Joe Biden mengatakan Benjamin Netanyahu tidak berbuat cukup banyak untuk mengamankan kesepakatan penyanderaan dan gencatan senjata dengan Hamas, di tengah laporan yang menunjukkan proposal baru akan dikirimkan kepada perdana menteri Israel sebagai “final”.
Presiden AS dan Kamala Harris, wakil presidennya, bertemu dengan para negosiator di Ruang Situasi untuk menyusun proposal, saat protes melanda Israel pada hari Senin selama akhir pekan yang mengakibatkan kematian enam sandera di Gaza.
Ketika ditanya apakah Netanyahu sudah berbuat cukup banyak, Biden menjawab “tidak”. Ia menambahkan bahwa AS tidak akan menyerah, dan akan “berusaha sekuat tenaga” untuk mencapai kesepakatan.
Pejabat AS mengkategorikan proposal terbaru ini sebagai “kesepakatan terima atau tinggalkan”, demikian laporan Washington Post.
Hal ini terjadi setelah Israel menemukan jasad enam sandera di Gaza pada hari Sabtu.
Kematian mereka telah memicu protes luas di Israel dari mereka yang kritis terhadap penanganan Netanyahu terhadap perang dan krisis penyanderaan.
Pada hari Minggu, penasihat keamanan nasional Jake Sullivan bertemu dengan keluarga-keluarga AS yang menjadi sandera. Situs berita Axios melaporkan bahwa ia menyampaikan berita bahwa Biden akan mengajukan proposal pembebasan sandera dan gencatan senjata “terakhir” akhir minggu ini.
Keluarga Edan Alexander dari AS, seorang anggota militer Israel yang masih disandera di Gaza, telah mendesak Israel untuk menerima kesepakatan tersebut, dengan mengatakan “sekarang atau tidak sama sekali”.
Ayahnya, Adi Alexander, memuji AS atas “dedikasi dan komitmennya” untuk mengamankan kesepakatan, dan mengatakan bahwa hari Minggu adalah pertemuannya yang ke-15 dengan Sullivan sejak penculikan putranya pada tanggal 7 Oktober.
Namun dalam wawancara dengan mitra BBC di AS, CBS News, pada hari Senin, ia mengimbau pejabat AS untuk “melakukan sesuatu yang berbeda, karena hasilnya sama saja setelah 11 bulan”.
Tuan Alexander menuduh Tuan Netanyahu “memperpanjang perang untuk keuntungan politik jangka pendek”.
“Waktu terus berlalu dan kami terus mengeluarkan lebih banyak mayat dari Gaza.
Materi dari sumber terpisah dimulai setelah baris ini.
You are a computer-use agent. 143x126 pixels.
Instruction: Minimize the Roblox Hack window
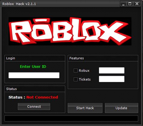[123, 4]
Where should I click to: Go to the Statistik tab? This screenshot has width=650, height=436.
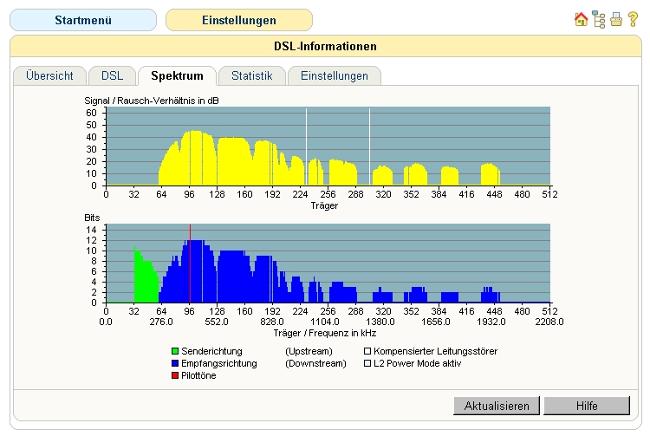pyautogui.click(x=251, y=76)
Ini tidak dapat diterima,” katanya.

Washington Post melaporkan pembunuhan enam sandera meningkatkan urgensi di antara para pembantu Biden untuk mendorong kesepakatan.
“Anda tidak bisa terus-terusan menegosiasikan hal ini. Proses ini harus dihentikan pada titik tertentu,” kata seorang pejabat senior kepada surat kabar tersebut.
“Apakah ini menggagalkan kesepakatan? Tidak. Sebaliknya, ini akan menambah urgensi dalam fase penutupan ini, yang sudah kami jalani,” imbuh mereka.
AS, Qatar dan Mesir selama berbulan-bulan berusaha mengamankan kesepakatan yang mencakup gencatan senjata di Gaza dan pembebasan sandera yang tersisa yang ditahan oleh Hamas.
Pemerintahan Biden telah mengkritik Hamas karena gagal menyetujui kesepakatan, meskipun pejabat luar negeri AS juga menuduh Netanyahu mengajukan tuntutan yang juga menggagalkan upaya tersebut.
Perang di Jalur Gaza dimulai setelah Hamas melanggar perbatasan Gaza, menewaskan 1.200 warga Israel dan menculik 251 orang pada 7 Oktober.
Israel sejak itu telah membunuh lebih dari 40.000 warga Palestina dalam serangan balasan, menurut kementerian kesehatan Gaza yang dikelola Hamas.
Tanggapan AS terhadap perang tersebut berdampak pada pemerintahan Biden dan Harris, calon presiden dari Partai Demokrat dalam pemilihan presiden AS pada bulan November. Faksi-faksi pro-Palestina dalam partai tersebut telah mendesak gencatan senjata.
Lawan Harris, calon dari Partai Republik Donald Trump, menyalahkan kegagalan Harris dan Biden dalam mencapai kesepakatan atas kematian penyanderaan akhir pekan lalu.